* [Job] Starting with the line that contains "Where should I" and continuing through the line that contains "click(x=369, y=564)", reproduce those lines with "Admission Form" switched to "Enrollment Form" and everything else unchanged. Omit the pictures from your answer.

* [Records for this task]
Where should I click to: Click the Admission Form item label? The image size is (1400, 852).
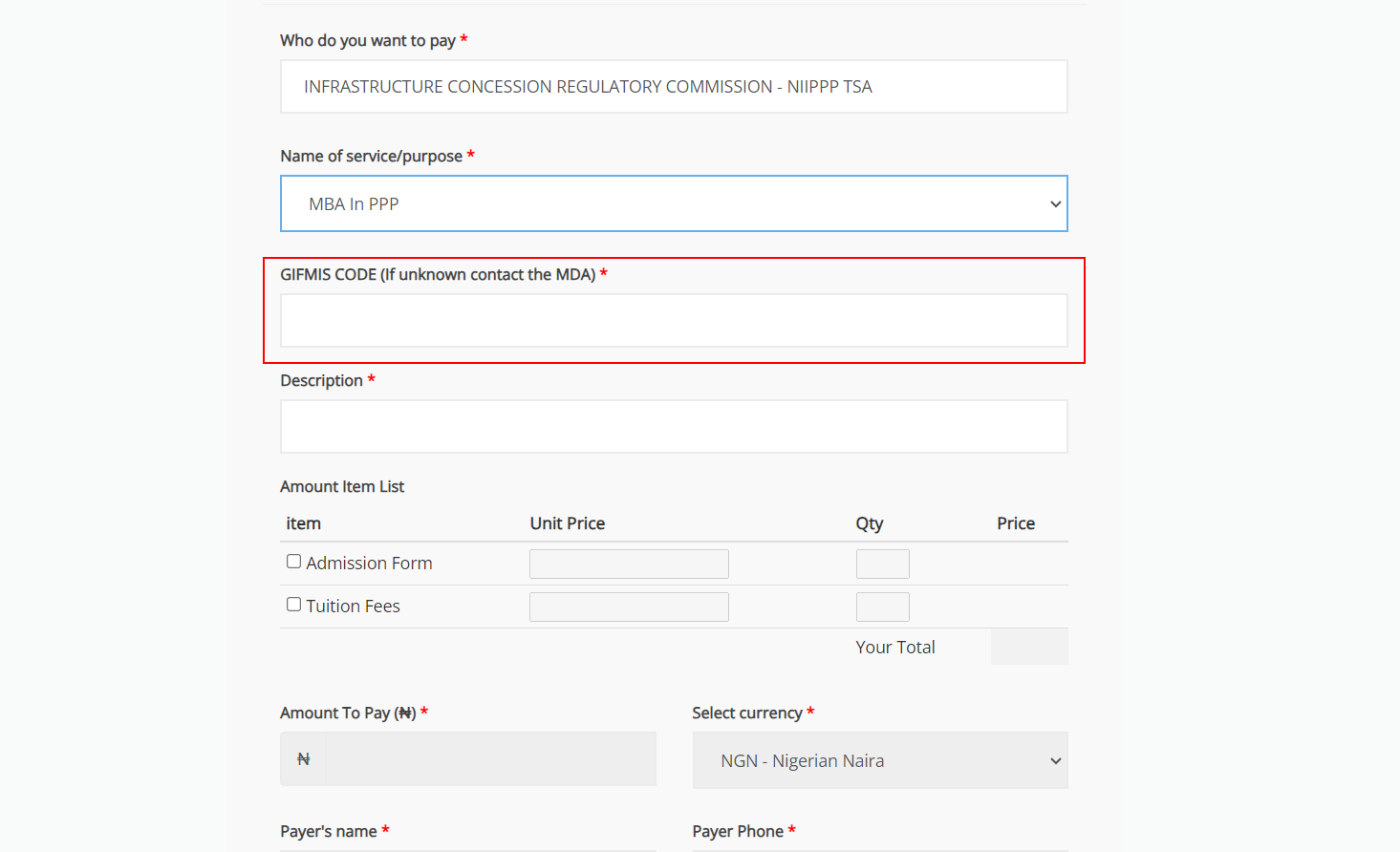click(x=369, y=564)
--
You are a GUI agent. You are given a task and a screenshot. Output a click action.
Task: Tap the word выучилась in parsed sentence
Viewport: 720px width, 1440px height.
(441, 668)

* [Reply]
Where should I click to: Click the Enrollment Form item label? The image size is (1400, 852).
click(x=369, y=564)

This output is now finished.